■ **INSTRUCTIONS FOR THE TASK**
The whole listing must be printed again without any alteration.

■ **EXERCISE MATERIAL**

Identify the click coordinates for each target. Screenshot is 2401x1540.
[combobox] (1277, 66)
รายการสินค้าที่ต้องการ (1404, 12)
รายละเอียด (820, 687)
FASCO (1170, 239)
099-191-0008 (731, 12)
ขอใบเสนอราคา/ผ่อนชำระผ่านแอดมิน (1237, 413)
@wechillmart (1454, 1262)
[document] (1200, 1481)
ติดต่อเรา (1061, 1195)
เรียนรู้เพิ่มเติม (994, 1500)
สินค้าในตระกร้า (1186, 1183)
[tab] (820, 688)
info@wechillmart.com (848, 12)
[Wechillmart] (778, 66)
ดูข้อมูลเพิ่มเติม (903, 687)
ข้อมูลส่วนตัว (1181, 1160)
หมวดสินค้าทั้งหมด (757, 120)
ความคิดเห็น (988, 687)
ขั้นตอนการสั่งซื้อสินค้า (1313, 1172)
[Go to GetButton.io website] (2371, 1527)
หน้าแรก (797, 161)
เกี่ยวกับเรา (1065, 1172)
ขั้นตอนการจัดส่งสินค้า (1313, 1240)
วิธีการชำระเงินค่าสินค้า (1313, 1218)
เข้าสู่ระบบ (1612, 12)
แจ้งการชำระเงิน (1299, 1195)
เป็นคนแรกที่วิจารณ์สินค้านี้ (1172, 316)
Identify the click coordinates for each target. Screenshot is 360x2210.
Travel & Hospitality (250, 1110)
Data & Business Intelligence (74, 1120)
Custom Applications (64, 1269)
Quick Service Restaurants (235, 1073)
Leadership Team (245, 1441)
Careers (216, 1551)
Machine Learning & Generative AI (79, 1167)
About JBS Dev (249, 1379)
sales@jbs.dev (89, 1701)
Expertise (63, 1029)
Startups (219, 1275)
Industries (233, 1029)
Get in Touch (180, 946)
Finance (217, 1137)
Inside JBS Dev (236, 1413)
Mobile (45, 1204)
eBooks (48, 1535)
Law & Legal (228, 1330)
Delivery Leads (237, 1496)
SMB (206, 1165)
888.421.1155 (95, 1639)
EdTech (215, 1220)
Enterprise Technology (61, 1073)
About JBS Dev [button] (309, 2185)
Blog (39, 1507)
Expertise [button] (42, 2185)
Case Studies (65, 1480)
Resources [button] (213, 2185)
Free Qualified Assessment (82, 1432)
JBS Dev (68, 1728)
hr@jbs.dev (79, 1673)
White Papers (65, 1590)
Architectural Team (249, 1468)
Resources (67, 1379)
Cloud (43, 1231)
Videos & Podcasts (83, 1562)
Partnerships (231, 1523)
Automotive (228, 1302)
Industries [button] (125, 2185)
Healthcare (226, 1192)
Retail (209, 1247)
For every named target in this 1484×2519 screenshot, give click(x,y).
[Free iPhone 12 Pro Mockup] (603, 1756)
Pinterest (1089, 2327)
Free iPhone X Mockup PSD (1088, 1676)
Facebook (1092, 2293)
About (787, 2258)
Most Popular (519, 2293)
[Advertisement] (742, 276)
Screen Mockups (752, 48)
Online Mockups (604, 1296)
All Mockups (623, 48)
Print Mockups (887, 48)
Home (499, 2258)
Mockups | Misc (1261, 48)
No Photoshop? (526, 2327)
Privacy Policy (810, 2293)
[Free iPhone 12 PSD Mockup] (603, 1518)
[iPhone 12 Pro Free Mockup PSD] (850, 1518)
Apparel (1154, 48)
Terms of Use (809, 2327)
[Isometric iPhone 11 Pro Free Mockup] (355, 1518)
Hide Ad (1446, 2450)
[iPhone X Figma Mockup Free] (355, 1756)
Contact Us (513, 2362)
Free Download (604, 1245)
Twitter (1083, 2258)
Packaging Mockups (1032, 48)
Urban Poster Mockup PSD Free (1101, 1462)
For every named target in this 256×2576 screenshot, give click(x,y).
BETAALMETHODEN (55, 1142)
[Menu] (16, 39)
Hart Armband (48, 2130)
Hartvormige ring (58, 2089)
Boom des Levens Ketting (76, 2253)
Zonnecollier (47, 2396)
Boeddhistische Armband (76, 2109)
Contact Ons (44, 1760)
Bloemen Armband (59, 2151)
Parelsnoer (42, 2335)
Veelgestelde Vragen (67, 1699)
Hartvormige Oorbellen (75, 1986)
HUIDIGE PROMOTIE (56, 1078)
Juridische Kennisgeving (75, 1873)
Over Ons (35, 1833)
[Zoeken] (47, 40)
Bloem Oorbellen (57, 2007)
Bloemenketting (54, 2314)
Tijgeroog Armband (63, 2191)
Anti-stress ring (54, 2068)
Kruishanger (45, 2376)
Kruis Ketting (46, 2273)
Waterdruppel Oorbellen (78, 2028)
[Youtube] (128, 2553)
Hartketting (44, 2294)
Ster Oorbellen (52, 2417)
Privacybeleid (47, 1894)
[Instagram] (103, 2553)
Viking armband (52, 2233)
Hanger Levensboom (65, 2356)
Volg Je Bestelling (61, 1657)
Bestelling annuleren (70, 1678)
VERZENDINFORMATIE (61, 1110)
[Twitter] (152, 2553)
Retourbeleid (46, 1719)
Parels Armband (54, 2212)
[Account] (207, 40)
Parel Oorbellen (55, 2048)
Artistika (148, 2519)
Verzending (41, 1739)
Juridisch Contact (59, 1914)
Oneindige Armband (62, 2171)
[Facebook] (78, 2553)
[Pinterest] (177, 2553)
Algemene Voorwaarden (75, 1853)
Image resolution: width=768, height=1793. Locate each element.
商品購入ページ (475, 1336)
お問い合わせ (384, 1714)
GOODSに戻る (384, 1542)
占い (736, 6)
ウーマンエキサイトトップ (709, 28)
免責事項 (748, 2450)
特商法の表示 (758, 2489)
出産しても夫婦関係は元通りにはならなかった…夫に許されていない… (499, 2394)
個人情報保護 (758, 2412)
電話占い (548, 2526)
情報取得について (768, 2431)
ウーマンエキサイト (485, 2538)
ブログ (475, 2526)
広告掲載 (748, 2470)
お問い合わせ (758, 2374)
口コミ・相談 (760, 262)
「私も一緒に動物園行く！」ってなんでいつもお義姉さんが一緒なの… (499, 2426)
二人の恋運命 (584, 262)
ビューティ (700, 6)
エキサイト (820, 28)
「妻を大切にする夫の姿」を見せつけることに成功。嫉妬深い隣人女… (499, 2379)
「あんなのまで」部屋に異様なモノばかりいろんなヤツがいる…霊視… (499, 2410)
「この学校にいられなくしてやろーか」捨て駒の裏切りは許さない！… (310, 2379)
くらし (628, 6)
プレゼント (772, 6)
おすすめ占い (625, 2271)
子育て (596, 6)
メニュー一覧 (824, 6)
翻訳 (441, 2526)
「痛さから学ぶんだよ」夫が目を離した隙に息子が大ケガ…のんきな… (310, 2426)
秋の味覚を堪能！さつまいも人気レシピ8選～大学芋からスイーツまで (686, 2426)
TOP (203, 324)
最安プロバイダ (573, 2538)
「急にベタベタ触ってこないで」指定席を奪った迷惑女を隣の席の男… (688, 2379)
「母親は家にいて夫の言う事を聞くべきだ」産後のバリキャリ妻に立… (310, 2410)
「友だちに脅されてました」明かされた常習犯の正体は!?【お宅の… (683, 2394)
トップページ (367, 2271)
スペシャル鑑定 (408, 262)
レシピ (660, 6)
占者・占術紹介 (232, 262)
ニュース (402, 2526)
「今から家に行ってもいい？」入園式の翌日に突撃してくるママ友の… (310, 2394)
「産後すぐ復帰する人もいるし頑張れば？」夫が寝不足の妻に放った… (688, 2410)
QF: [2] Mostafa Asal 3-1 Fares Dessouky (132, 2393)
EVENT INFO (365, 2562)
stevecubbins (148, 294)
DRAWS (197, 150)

■ **EXERCISE ANSWER**
Identify the click coordinates for each target. Screenshot is 2401x1540.
[combobox] (1277, 66)
รายการสินค้าที่ต้องการ (1404, 12)
รายละเอียด (820, 687)
FASCO (1170, 239)
099-191-0008 (731, 12)
ขอใบเสนอราคา/ผ่อนชำระผ่านแอดมิน (1237, 413)
@wechillmart (1454, 1262)
[document] (1200, 1481)
ติดต่อเรา (1061, 1195)
เรียนรู้เพิ่มเติม (994, 1500)
สินค้าในตระกร้า (1186, 1183)
[tab] (820, 688)
info@wechillmart.com (848, 12)
[Wechillmart] (778, 66)
ดูข้อมูลเพิ่มเติม (903, 687)
ข้อมูลส่วนตัว (1181, 1160)
หมวดสินค้าทั้งหมด (757, 120)
ความคิดเห็น (988, 687)
ขั้นตอนการสั่งซื้อสินค้า (1313, 1172)
[Go to GetButton.io website] (2371, 1527)
หน้าแรก (797, 161)
เกี่ยวกับเรา (1065, 1172)
ขั้นตอนการจัดส่งสินค้า (1313, 1240)
วิธีการชำระเงินค่าสินค้า (1313, 1218)
เข้าสู่ระบบ (1612, 12)
แจ้งการชำระเงิน (1299, 1195)
เป็นคนแรกที่วิจารณ์สินค้านี้ (1172, 316)
Identify the click coordinates for each target. Screenshot is 360x2210.
Travel & Hospitality (250, 1110)
Data & Business Intelligence (74, 1120)
Custom Applications (64, 1269)
Quick Service Restaurants (235, 1073)
Leadership Team (245, 1441)
Careers (216, 1551)
Machine Learning & Generative AI (79, 1167)
About JBS Dev (249, 1379)
sales@jbs.dev (89, 1701)
Expertise (63, 1029)
Startups (219, 1275)
Industries (233, 1029)
Get in Touch (180, 946)
Finance (217, 1137)
Inside JBS Dev (236, 1413)
Mobile (45, 1204)
eBooks (48, 1535)
Law & Legal (228, 1330)
Delivery Leads (237, 1496)
SMB (206, 1165)
888.421.1155 (95, 1639)
EdTech (215, 1220)
Enterprise Technology (61, 1073)
About JBS Dev [button] (309, 2185)
Blog (39, 1507)
Expertise [button] (42, 2185)
Case Studies (65, 1480)
Resources [button] (213, 2185)
Free Qualified Assessment (82, 1432)
JBS Dev (68, 1728)
hr@jbs.dev (79, 1673)
White Papers (65, 1590)
Architectural Team (249, 1468)
Resources (67, 1379)
Cloud (43, 1231)
Videos & Podcasts (83, 1562)
Partnerships (231, 1523)
Automotive (228, 1302)
Industries [button] (125, 2185)
Healthcare (226, 1192)
Retail (209, 1247)
For every named target in this 1484×2519 screenshot, give click(x,y).
[Free iPhone 12 Pro Mockup] (603, 1756)
Pinterest (1089, 2327)
Free iPhone X Mockup PSD (1088, 1676)
Facebook (1092, 2293)
About (787, 2258)
Most Popular (519, 2293)
[Advertisement] (742, 276)
Screen Mockups (752, 48)
Online Mockups (604, 1296)
All Mockups (623, 48)
Print Mockups (887, 48)
Home (499, 2258)
Mockups | Misc (1261, 48)
No Photoshop? (526, 2327)
Privacy Policy (810, 2293)
[Free iPhone 12 PSD Mockup] (603, 1518)
[iPhone 12 Pro Free Mockup PSD] (850, 1518)
Apparel (1154, 48)
Terms of Use (809, 2327)
[Isometric iPhone 11 Pro Free Mockup] (355, 1518)
Hide Ad (1446, 2450)
[iPhone X Figma Mockup Free] (355, 1756)
Contact Us (513, 2362)
Free Download (604, 1245)
Twitter (1083, 2258)
Packaging Mockups (1032, 48)
Urban Poster Mockup PSD Free (1101, 1462)
For every named target in this 256×2576 screenshot, give click(x,y).
BETAALMETHODEN (55, 1142)
[Menu] (16, 39)
Hart Armband (48, 2130)
Hartvormige ring (58, 2089)
Boom des Levens Ketting (76, 2253)
Zonnecollier (47, 2396)
Boeddhistische Armband (76, 2109)
Contact Ons (44, 1760)
Bloemen Armband (59, 2151)
Parelsnoer (42, 2335)
Veelgestelde Vragen (67, 1699)
Hartvormige Oorbellen (75, 1986)
HUIDIGE PROMOTIE (56, 1078)
Juridische Kennisgeving (75, 1873)
Over Ons (35, 1833)
[Zoeken] (47, 40)
Bloem Oorbellen (57, 2007)
Bloemenketting (54, 2314)
Tijgeroog Armband (63, 2191)
Anti-stress ring (54, 2068)
Kruishanger (45, 2376)
Kruis Ketting (46, 2273)
Waterdruppel Oorbellen (78, 2028)
[Youtube] (128, 2553)
Hartketting (44, 2294)
Ster Oorbellen (52, 2417)
Privacybeleid (47, 1894)
[Instagram] (103, 2553)
Viking armband (52, 2233)
Hanger Levensboom (65, 2356)
Volg Je Bestelling (61, 1657)
Bestelling annuleren (70, 1678)
VERZENDINFORMATIE (61, 1110)
[Twitter] (152, 2553)
Retourbeleid (46, 1719)
Parels Armband (54, 2212)
[Account] (207, 40)
Parel Oorbellen (55, 2048)
Artistika (148, 2519)
Verzending (41, 1739)
Juridisch Contact (59, 1914)
Oneindige Armband (62, 2171)
[Facebook] (78, 2553)
[Pinterest] (177, 2553)
Algemene Voorwaarden (75, 1853)
Image resolution: width=768, height=1793. Locate each element.
商品購入ページ (475, 1336)
お問い合わせ (384, 1714)
GOODSに戻る (384, 1542)
占い (736, 6)
ウーマンエキサイトトップ (709, 28)
免責事項 (748, 2450)
特商法の表示 (758, 2489)
出産しても夫婦関係は元通りにはならなかった…夫に許されていない… (499, 2394)
個人情報保護 (758, 2412)
電話占い (548, 2526)
情報取得について (768, 2431)
ウーマンエキサイト (485, 2538)
ブログ (475, 2526)
広告掲載 (748, 2470)
お問い合わせ (758, 2374)
口コミ・相談 (760, 262)
「私も一緒に動物園行く！」ってなんでいつもお義姉さんが一緒なの… (499, 2426)
二人の恋運命 (584, 262)
ビューティ (700, 6)
エキサイト (820, 28)
「妻を大切にする夫の姿」を見せつけることに成功。嫉妬深い隣人女… (499, 2379)
「あんなのまで」部屋に異様なモノばかりいろんなヤツがいる…霊視… (499, 2410)
「この学校にいられなくしてやろーか」捨て駒の裏切りは許さない！… (310, 2379)
くらし (628, 6)
プレゼント (772, 6)
おすすめ占い (625, 2271)
子育て (596, 6)
メニュー一覧 (824, 6)
翻訳 (441, 2526)
「痛さから学ぶんだよ」夫が目を離した隙に息子が大ケガ…のんきな… (310, 2426)
秋の味覚を堪能！さつまいも人気レシピ8選～大学芋からスイーツまで (686, 2426)
TOP (203, 324)
最安プロバイダ (573, 2538)
「急にベタベタ触ってこないで」指定席を奪った迷惑女を隣の席の男… (688, 2379)
「母親は家にいて夫の言う事を聞くべきだ」産後のバリキャリ妻に立… (310, 2410)
「友だちに脅されてました」明かされた常習犯の正体は!?【お宅の… (683, 2394)
トップページ (367, 2271)
スペシャル鑑定 (408, 262)
レシピ (660, 6)
占者・占術紹介 (232, 262)
ニュース (402, 2526)
「今から家に行ってもいい？」入園式の翌日に突撃してくるママ友の… (310, 2394)
「産後すぐ復帰する人もいるし頑張れば？」夫が寝不足の妻に放った… (688, 2410)
QF: [2] Mostafa Asal 3-1 Fares Dessouky (132, 2393)
EVENT INFO (365, 2562)
stevecubbins (148, 294)
DRAWS (197, 150)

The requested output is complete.